246. Ustalenia z tynkarzami
Zgodnie z zapowiedzią spotkałem się dziś z rana (niedziela) na budowie z szefem ekipy tynkarskiej. Pogadaliśmy chwilę, potłumaczył się dlaczego nie mogli przyjechać, itd. W sumie nie wyskakiwałem z jakimiś pretencjami - z natury jestem spokojny, a budowa uczy jeszcze większego opanowanie i pokory (przynajmniej mnie).
Panowie przywieźli sobie narzędzia do pracy, zostawili je w budynku i w sumie to czekamy na nich jutro o 7:00 na budowie, mają zaczynać prace.
Na naszą prośbę będziemy zaczynali tynkowanie od góry - czyli od poddasza. Chcemy mieć tam po prostu wszystko szybciej zrobione, żeby sobie móc potem spokojnie pracować nad swoimi rzeczami, gdy oni będą działać przy parterze.
U nas właśnie zaczęło padać (22:40) i mam nadzieję, że pogoda się ustabilizuje do wtorku, żeby można było jeszcze dowieźć trochę innego piasku na "szpryc"...
Zaczynamy więc chyba najbrudniejszy etap budowania domu.
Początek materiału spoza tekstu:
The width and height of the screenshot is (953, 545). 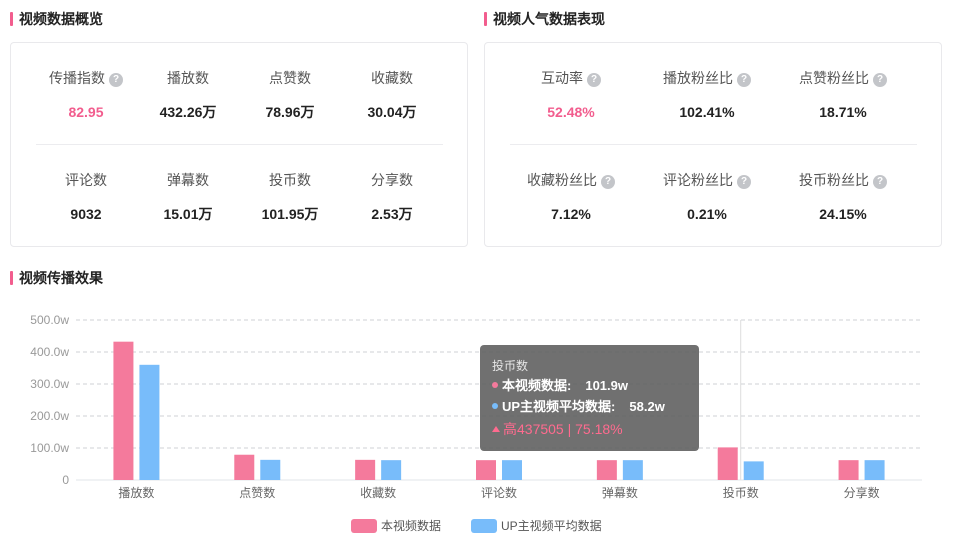 I want to click on legend-label-this-video: 本视频数据, so click(x=412, y=526).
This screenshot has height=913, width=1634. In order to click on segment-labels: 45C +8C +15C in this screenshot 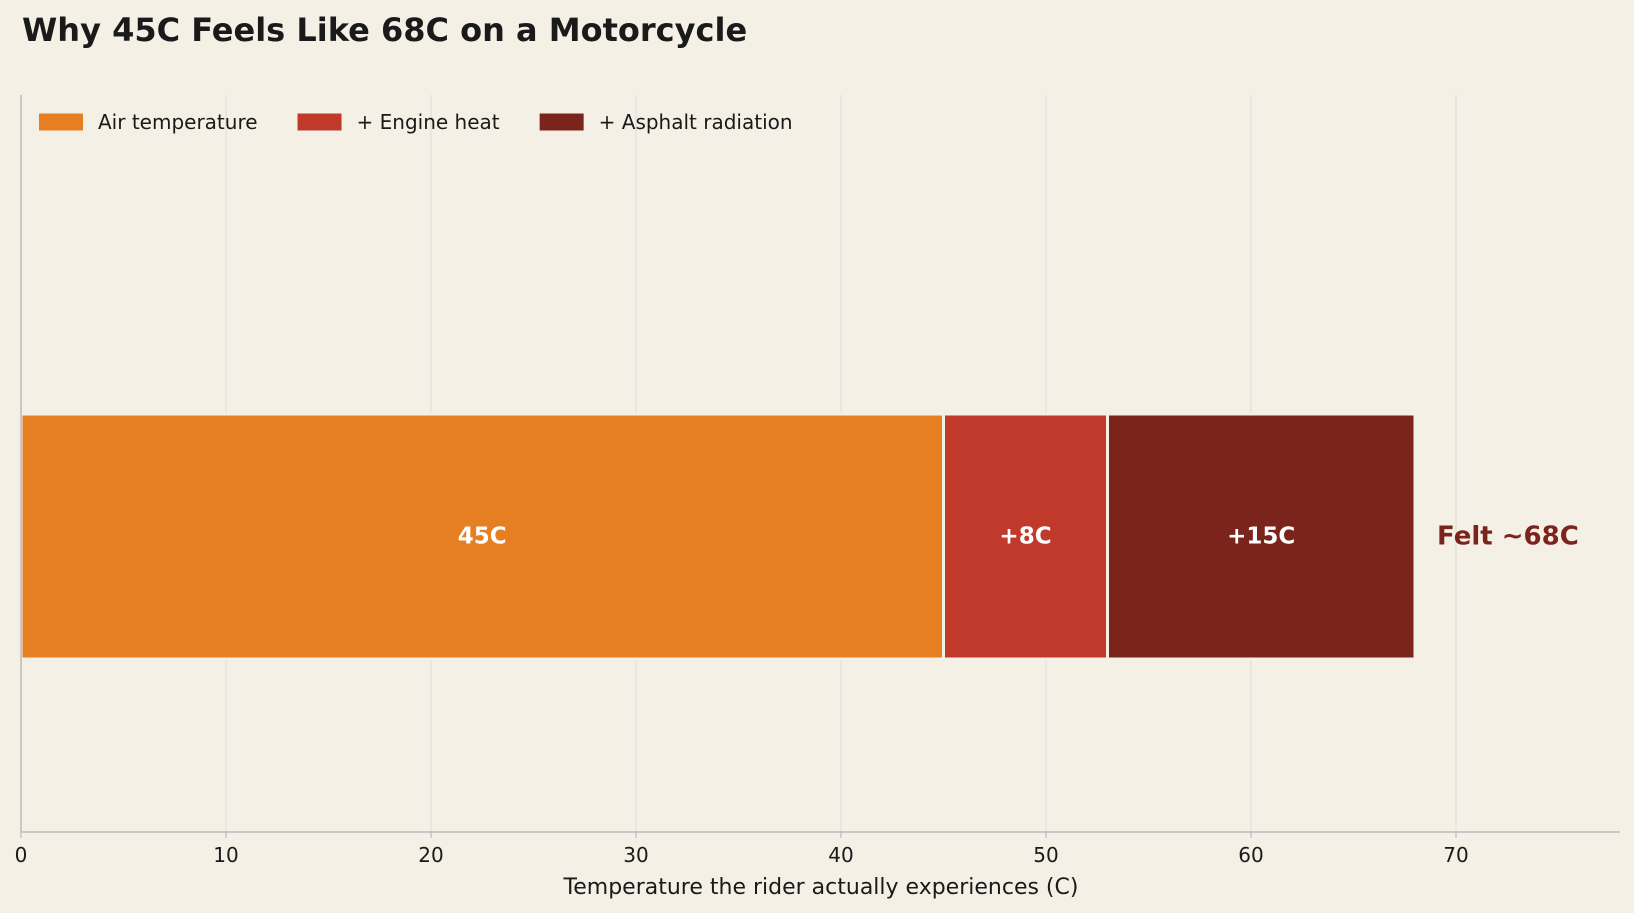, I will do `click(877, 537)`.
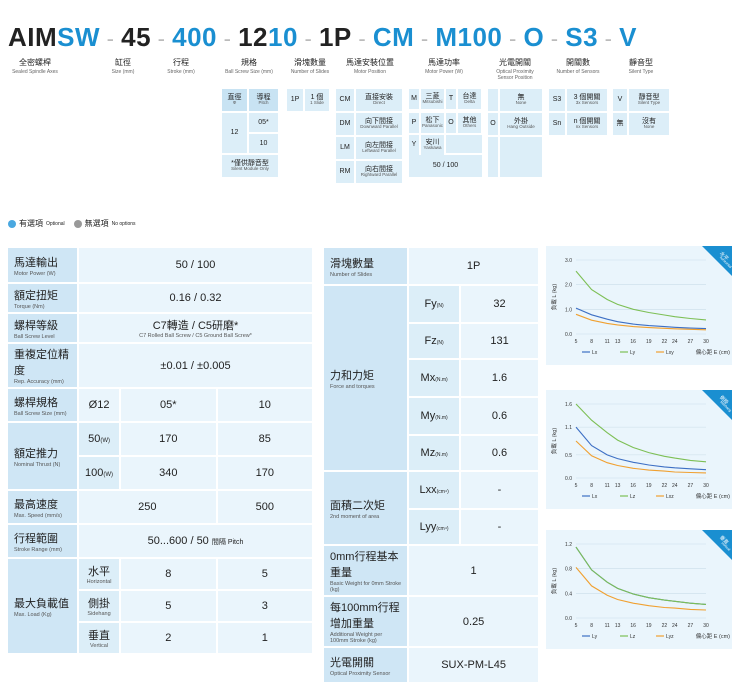  What do you see at coordinates (234, 100) in the screenshot?
I see `screw-dia-header: 直徑 Φ` at bounding box center [234, 100].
Mam nadzieję, że pójdzie gładko (w przenośni i dosłownie).
A jeszcze odnośnie gładkości - mam możliwość stosunkowo tanio dostać gładzie szpachlowe, itp., ale raczej nie będziemy gładzić tynkowanych ścian... mają być w miarę dobrze zrobione, a nawet jeżeli nie będą totalnie gładkie, to w sumie nam tak też pasuje.